By James M. Taylor, CPA, CFP, Partner

Today doing business in multiple countries has become commonplace for many small and medium sized companies. Technology has expanded access to foreign markets and provided opportunities on a global scale. Whether your business is considering global expansion, collaborating with a foreign partner or exporting products produced in the U.S. there are a host of tax planning and compliance to consider.
 
Disclosure, Disclosure, Disclosure – Are you reporting Foreign Assets correctly?
 
U.S. tax law contains broad disclosure requirements for foreign assets and investments. Penalties for not disclosing assets can be severe, so if you have ownership in a foreign asset it is highly recommended that this be reviewed by a tax professional to determine if a disclosure requirement may exist. Even having signature authority over another person’s account (i.e. an employer) can trigger a disclosure requirement.
 
Do you export?
 
The government likes exporters and there are still great incentives available for companies that export a good portion of their product that is grown, produced or manufactured in the U.S. with the majority of the product content domestically sourced.

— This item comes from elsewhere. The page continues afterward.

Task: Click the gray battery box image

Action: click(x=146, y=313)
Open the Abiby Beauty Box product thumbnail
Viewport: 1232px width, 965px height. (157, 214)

If exporting is an important part of the business, an Interest Charge Domestic International Sales Corporation (IC-DISC) may be an option to provide tax savings.
 
Global Business Structuring – What should be considered?
 
Operating globally requires the alignment of many variables to create a tax efficient structure. Jurisdiction, entity type, tax treaties, transfer pricing and repatriation strategies are just some of the areas to coordinate. Each component of an international plan contains certain financial and political risks. It is critical to begin with a plan that assesses these risks at each step of the process.
 
Does another country have the right to tax your company?
 
On-going review of your international activities is important to assess your exposure to foreign tax. Often the amount of time and substance of your activity in a foreign country are considerations. The concept of “permanent establishment” (PE) is used by many jurisdictions to define the “presence” that might give rise to a tax assessment. Treaties can play a big role as well, the key is to review your activities and determine if a tax filing should be made in the foreign jurisdiction. It is always better to know the rules and be in compliance than to be surprised with an assessment of tax.
 
Are you planning to work overseas?
 
U.S. Citizens working outside of the U.S. need to consider the applicability of the Foreign Tax Credit (FTC) and the Foreign Earned Income Exclusion (FEIE). Your work in a foreign jurisdiction may subject you to foreign tax depending on tax treaties and other factors. The U.S. taxes worldwide income, but allows a credit to offset foreign taxes paid. Expatriates may also be able to exclude a portion of earnings from U.S. taxation by applying the Foreign Earned Income Exclusion (FEIE). The tests to qualify for the exclusion primarily focus on your time in the foreign country compared to the U.S., so planning to meet the exclusion guidelines can help provide a good tax result.
 
Not a U.S. Citizen – How does the U.S. tax you?
 
The taxation of non-citizens often depends on their classification as either a resident alien or non-resident alien. Generally resident aliens are taxed like citizens on worldwide income and non-resident aliens are taxed on U.S. source income. Substantial presence in the U.S., residency status through a “green card” and tax treaties are the main factors to consider. Resident aliens may also be subject to foreign asset disclosure requirements.